The Philadelphia Phillies and New York Mets have been going in different directions ever since the Phillies won the NL East with a stunning...

The Philadelphia Phillies and New York Mets have been going in different directions ever since the Phillies won the NL East with a stunning September comeback in 2007. The two teams are taking divergent paths, as well, when it comes to ticketing philosophies and prices.

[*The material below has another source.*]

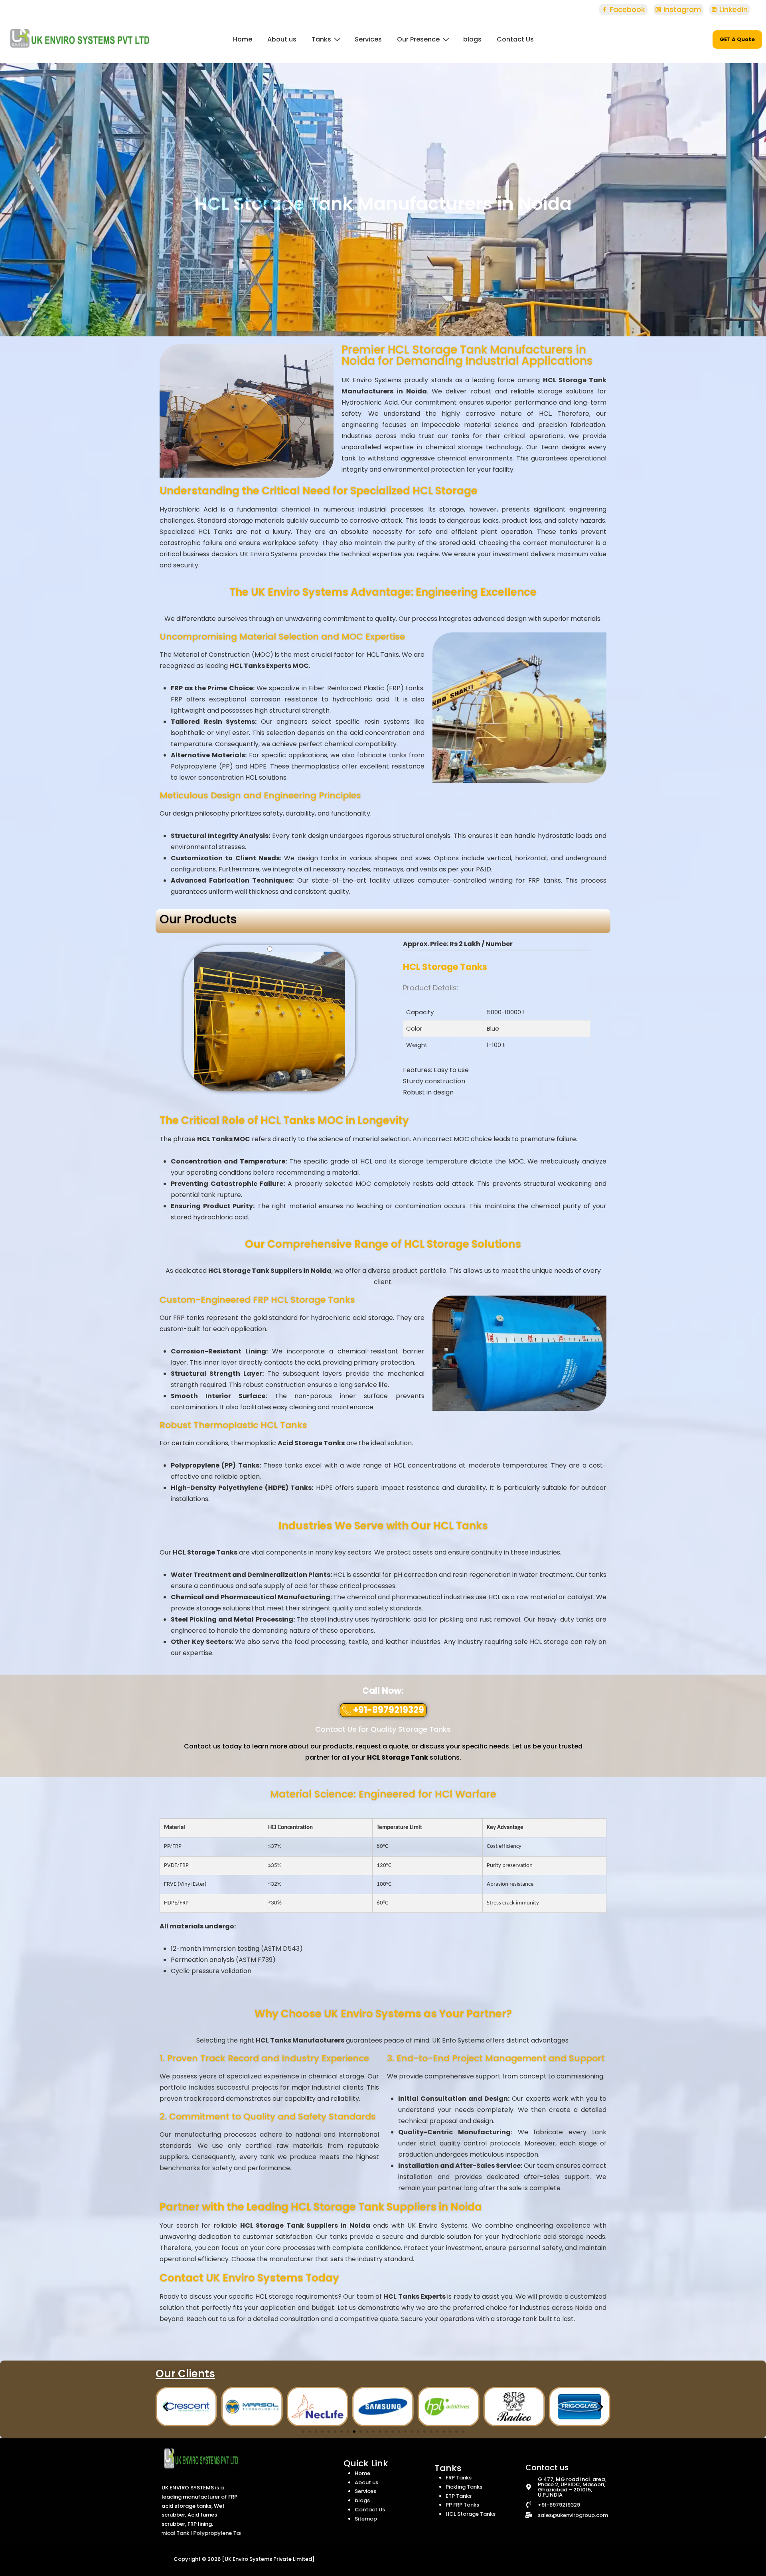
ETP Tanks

While the Mets are relying on sizable cuts in ticket prices to lure fans back to Citi Field after suffering the biggest dip in attendance in Major League Baseball last year — as well as two straight losing seasons and four straight seasons without a playoff berth in Queens — the Phillies are raising ticket prices after winning their fourth consecutive NL East title. The team’s streak of consecutive sellouts at Citizens Bank Park reached 123 in 2010.

But even with the increases, most Phillies tickets will still be cheaper than those of their fiercest division rival. The most expensive ticket at Citizens Bank, aside from premium seating behind home plate in the Diamond Club and Hall of Fame Club, will be infield field level seats in sections 115 through 132 priced at $65, an increase of $5 from this year. About 100 miles to the east, meanwhile, the cheapest seat in a comparable section — the “Metropolitan Box” — is $72 for a “Value” game.

In Philadelphia, the ticket increases range from $2 to $5. Baseline seats in sections 112-114 and 133-135 are going up to $50 from $45. Seats in three other sections are going up to $36 from $33 while Scoreboard porch. Six areas are rising by $2 and four areas will remain the same, including the cheapest seat in the house ($20 for Terrace Deck sections 430-434) and the cheapest ticket ($17 for standing room only).

Phillies vice president of ticket sales John Weber told the Philadelphia Daily News that it wasn’t easy to raise ticket prices, even with the sellout streak and the Phillies’ overwhelming success creating unprecedented demand.

“We want to remain family affordable,” Weber told the paper. “Families are the backbone of our success. We want to keep things as low as we possibly can and we think we have done that with this scenario.”

The Phillies led the NL in attendance last season with an average crowd of 45,028 per game at 43,000-seat Citizens Bank Park. It was the first time the Phillies led the NL in attendance since 1950 and completed a meteoric rise for a franchise that was last in the NL in attendance as recently as 1998 and as low as ninth in the 16-team league in 2005, the second season of play at Citizens Bank Park.

Prior to the National League Championship Series — which the favored Phillies lost to the eventual World Series champion San Francisco Giants in six games — the average price to one of the first three games in Philadelphia (Games One, Two and Six) on the resell market was $504. Such interest in the Phillies led Wanamaker Ticket Office vice president Jeremi Conaway to tell TicketNews that Phillies games are to Philadelphia what Red Sox games are in Boston — “…the ‘in’ thing to do.”